SELECTION:
——

To imagine the state of Liverpool FC in 1959, you must conjure something entirely different to today’s institution. It was, recalled Shankly’s successor as manager, Bob Paisley, a “happy-go-lucky, slap-happy” place, with the directors content for the club, then below Shankly’s Huddersfield in the Second Division, merely to get back to the top flight “and go along three or four places off the bottom”. Although the club was well supported, its infrastructure was second-rate: Anfield and the training ground at Melwood were dilapidated; directors regularly meddled in team selections. Funds for transfers were rarely forthcoming.
Although Shankly would transform Liverpool, the messianic qualities that brought him fame and adoration were not immediately evident. At the club’s AGM after failure to win promotion in 1961, Solly Isenwater, chairman of the shareholders’ association, having demanded to know if Shankly had been letting his teams take it easy, tried to hold a vote of no confidence in the board. Average attendances had already dropped from around 40,000 when Shankly took over to fewer than 30,000.
Shankly turned it around, winning promotion within a year. Supported by his clever coaches, the boot-room staff – Paisley, Joe Fagan and Reuben Bennett – that would enter club lore, he transformed Liverpool through sheer force of personality. As Keegan later said, he put “his character into the club in every facet from the bottom to the top”. He instilled pride, discipline, loyalty and a relentless work ethic. He bought astutely and galvanised those new players, while ruthlessly ridding himself of those who had kept the club in mediocrity. He made everyone involved believe that Liverpool were the best team in the world even at a time when they were, quite palpably, the second best in their city.
Remarkably, the First Division title was won in 1964, just two years after promotion, and again in 1966. Liverpool won their first FA Cup in 1965 and among the red half of the city Shankly began to assume the aspect of a god.
Defender Tommy Smith, the so-called “Anfield Iron”, joined Liverpool as a 15-year-old in 1960 and was made captain in 1970. He says that Shankly became like a father to him – Smith’s own father had died shortly before he signed, and Shankly “took care” of him. The father-son relationship was common in Shankly’s dressing room. John Toshack, who was signed as a 21-year-old striker from Cardiff City in 1970, says he was in awe of Shankly from the moment he met him. “He inspired us in every way,” says Toshack, now manager of Wales, “his belief in Liverpool Football Club, the standards he set for himself and for the club, the intensity that he went about his job. His quote about football being more important than life or death, he really felt that way. He rammed it into us how important it was to be playing for Liverpool, how privileged we were to be playing for these people. We really believed that.”

——

DIRECTIONS:
(1) Answer these from the Shankly passage:
(a) Who was chairman of the shareholders' association at the club's AGM in 1961?
(b) In what year did Liverpool win their first FA Cup?
(c) Which club was John Toshack signed from?
(2) Continue the Shankly passage from its last sentence.
The rows that come next are taken from a separate source.

GIVEN DATA:
——

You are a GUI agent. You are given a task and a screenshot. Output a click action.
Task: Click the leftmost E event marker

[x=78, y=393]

——

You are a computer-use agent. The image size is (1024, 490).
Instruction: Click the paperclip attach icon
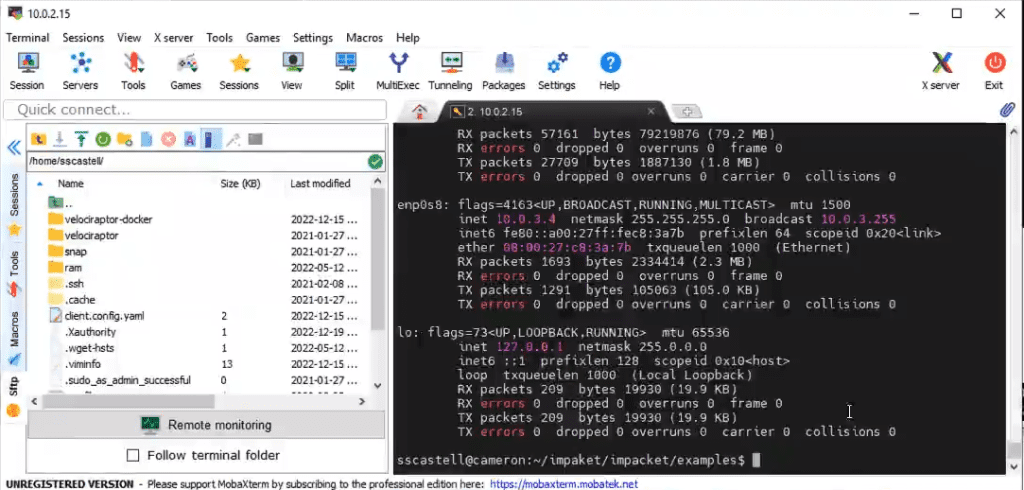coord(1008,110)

——

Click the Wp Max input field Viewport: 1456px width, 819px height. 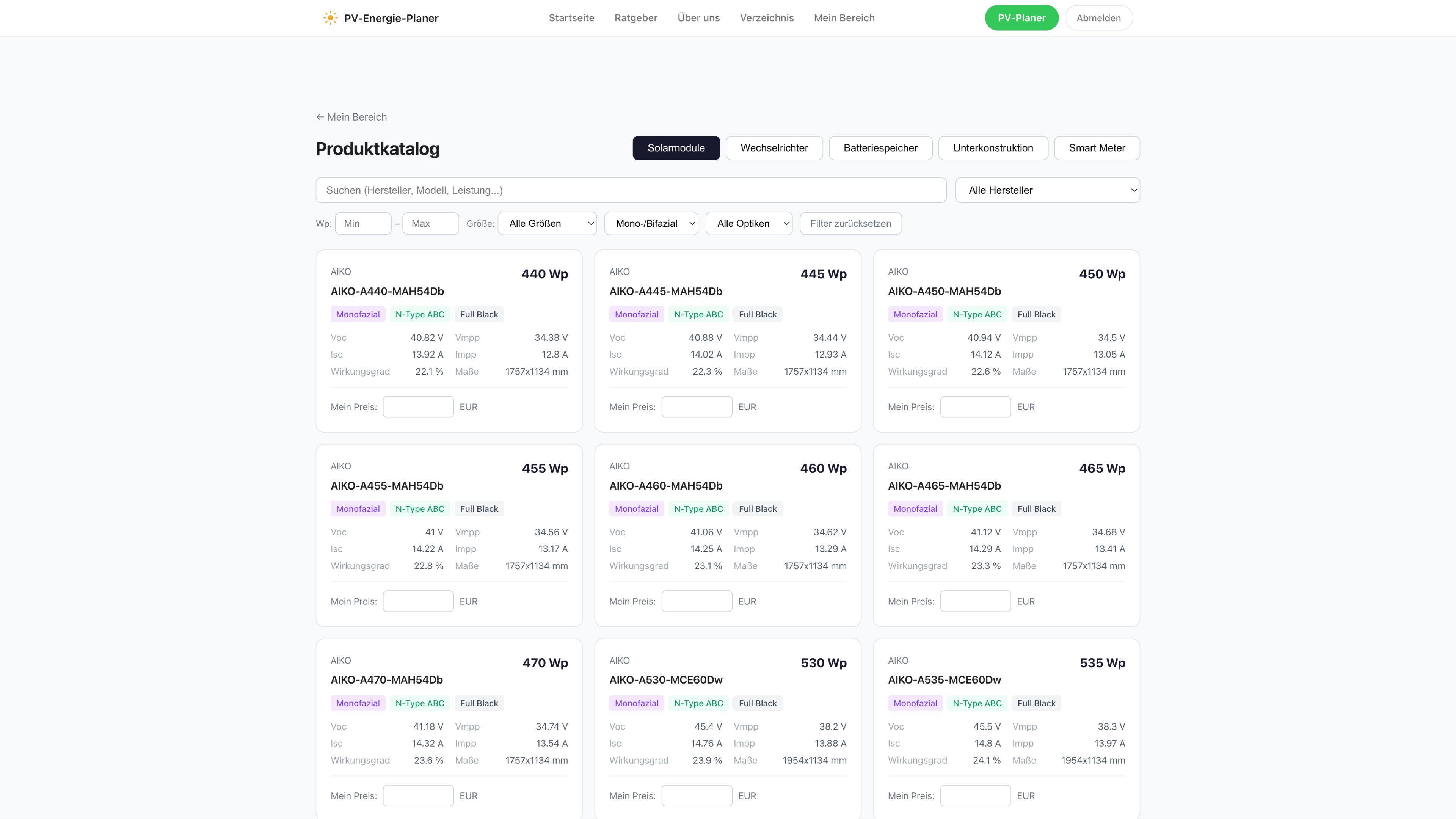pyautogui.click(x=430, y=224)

——

PER-TASK ANSWERS:
(1)
(a) Solly Isenwater
(b) 1965
(c) Cardiff City

(2)
At the decade’s end Shankly refashioned his team, rebuilding it around outstanding youth team players and hungry unknowns, such as Keegan and Ray Clemence, whom he had plucked from the lower leagues. “He looked at people and wanted to see himself: in terms of self-motivation, wanting to win, wanting to play football,” says Brian Hall, the pocket-sized midfielder Shankly signed in the late 1960s. “If you had those sort of character traits you were good enough for him.” Shankly’s Liverpool won their third league title in 1973, and narrowly missed a league and cup double a year later, when they finished league runners-up, but won the FA Cup with a 3-0 win over Newcastle in a display of magnificent domination.
At the end of that game a Liverpool fan ran onto the pitch and threw himself at Shankly’s feet so that he could kiss his shoes. He did not know that Anfield’s messiah had just managed Liverpool for the last time.
Liverpool’s chief executive, Peter Robinson, and the Anfield board of directors had grown so used to Bill Shankly threatening to resign as to become blasé about it. A 1967 resignation letter sat in Robinson’s filing cabinet, unretracted. Every summer, during the long football-less months, a kind of depression consumed Shankly. Put simply, he could not live without his daily fix of football. In these moments of despair he would talk of “finishing”, of walking out on the club and retiring. Then the players returned for pre-season training and the despondency lifted and Shankly was his ebullient self again.
But in the summer of 1974, Shankly insisted that he was quitting. “I think that perhaps it was tiredness, that football had taken its toll on him,” says his granddaughter, Karen Gill. Peter Robinson initially played along, thinking he was crying wolf, but as he realised that Shankly was unmovable he started to search for ways for him to stay – in any capacity.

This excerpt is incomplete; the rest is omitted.